Em particular, Hayashi diz que sua equipe precisará caracterizar cuidadosamente os filhotes do experimento, para procurar maneiras pelas quais eles diferem daqueles criados usando métodos convencionais.

Também será interessante verificar se as modificações químicas "epigenéticas" no DNA que podem influenciar a atividade dos genes são preservadas adequadamente nos óvulos derivados de células masculinas, diz Fan Guo, epigeneticista reprodutivo do Instituto de Zoologia da Academia Chinesa de Ciências em Beijing, que chama os resultados de Hayashi de “iluminadores”. Marcas epigenéticas no DNA podem influenciar o desenvolvimento da prole muito além do estágio embrionário.

Outra preocupação é que realizar a mesma técnica com células humanas pode exigir que os pesquisadores cultivem os óvulos em laboratório por mais tempo do que o necessário com células de camundongos, diz Mitinori Saitou, biólogo do desenvolvimento da Universidade de Kyoto, no Japão, que colaborou com Hayashi no trabalho.

“Se o período de cultura se tornar mais longo, as anormalidades genéticas e epigenéticas podem se acumular”, disse ele na conferência. “Quanto mais curto, melhor.”

Latham diz que, mesmo que a abordagem seja viável em humanos, os pesquisadores precisarão torná-la mais eficiente e prática, aumentando a proporção de embriões que geram descendentes. “Se você vai aplicar isso em humanos, você realmente quer errar pelo lado da segurança, cautela e eficiência”, diz ele.

Mas se esses obstáculos forem superados, a abordagem de engenharia cromossômica de Hayashi poderá um dia fornecer um tratamento para algumas formas de infertilidade causadas por condições cromossômicas sexuais, como a síndrome de Turner, na qual as mulheres não possuem parte ou a totalidade de um de seus cromossomos X.

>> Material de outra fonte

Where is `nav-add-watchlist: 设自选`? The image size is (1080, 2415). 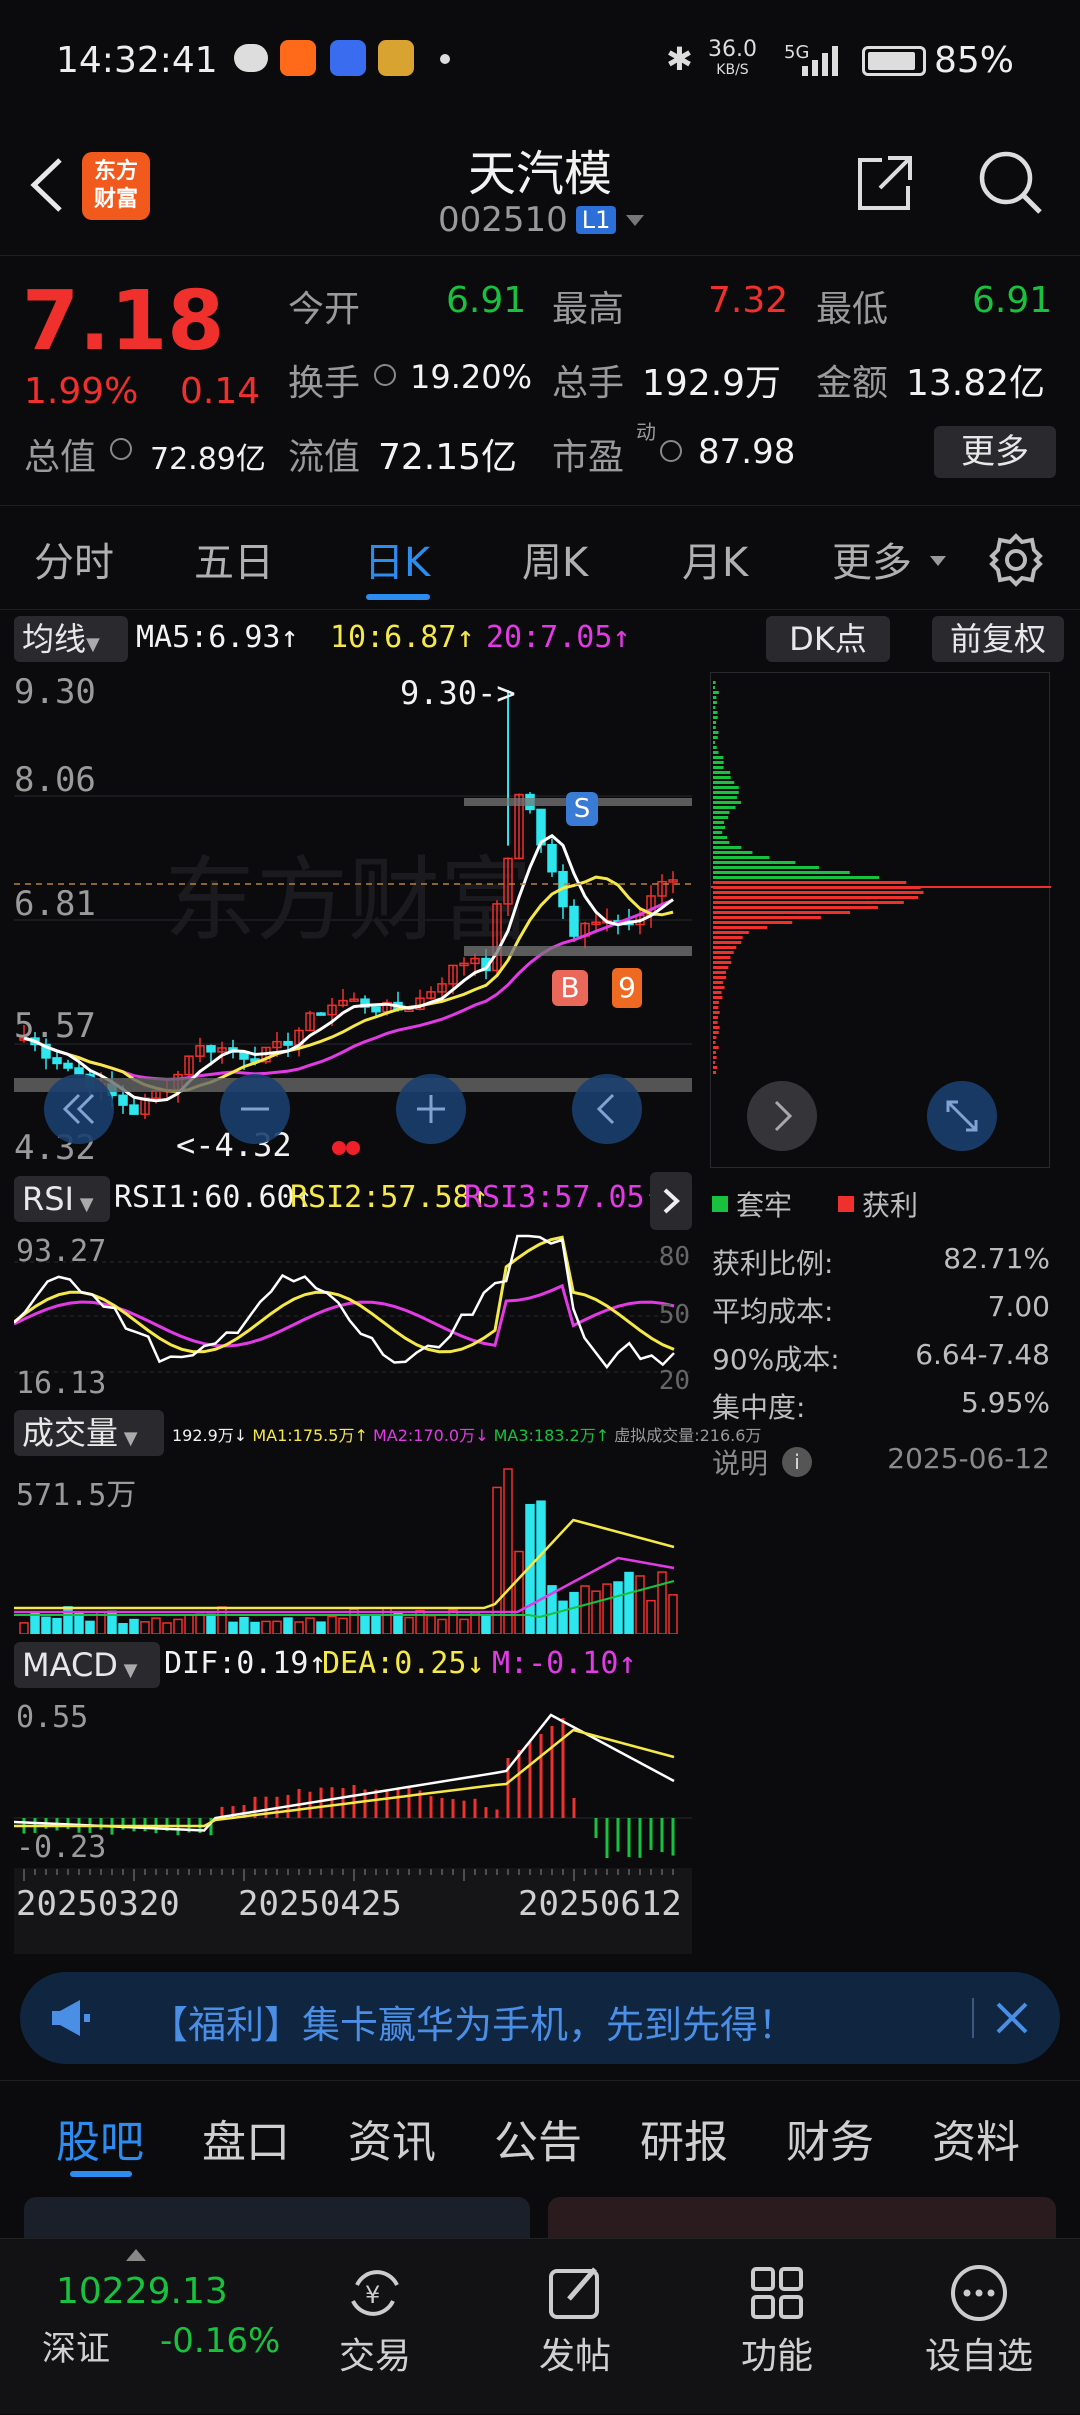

As ramificações do trabalho de Hayashi também podem levar à reprodução humana a um novo território, diz o bioeticista Tetsuya Ishii, da Universidade de Hokkaido, em Sapporo, Japão. Se aplicada a humanos, essa pesquisa pode ajudar casais do sexo masculino a terem filhos biológicos juntos, com a ajuda de mães de aluguel, diz ele. “Também sugere que um homem solteiro pode ter um filho biológico, em um futuro distante”.

Tais aplicações exigirão mais do que refinamento técnico de um método biológico, disse Hayashi, mas também uma discussão social mais ampla sobre a ética e as implicações de sua implementação: “Não sei se esse tipo de tecnologia pode realmente se adaptar à sociedade humana”.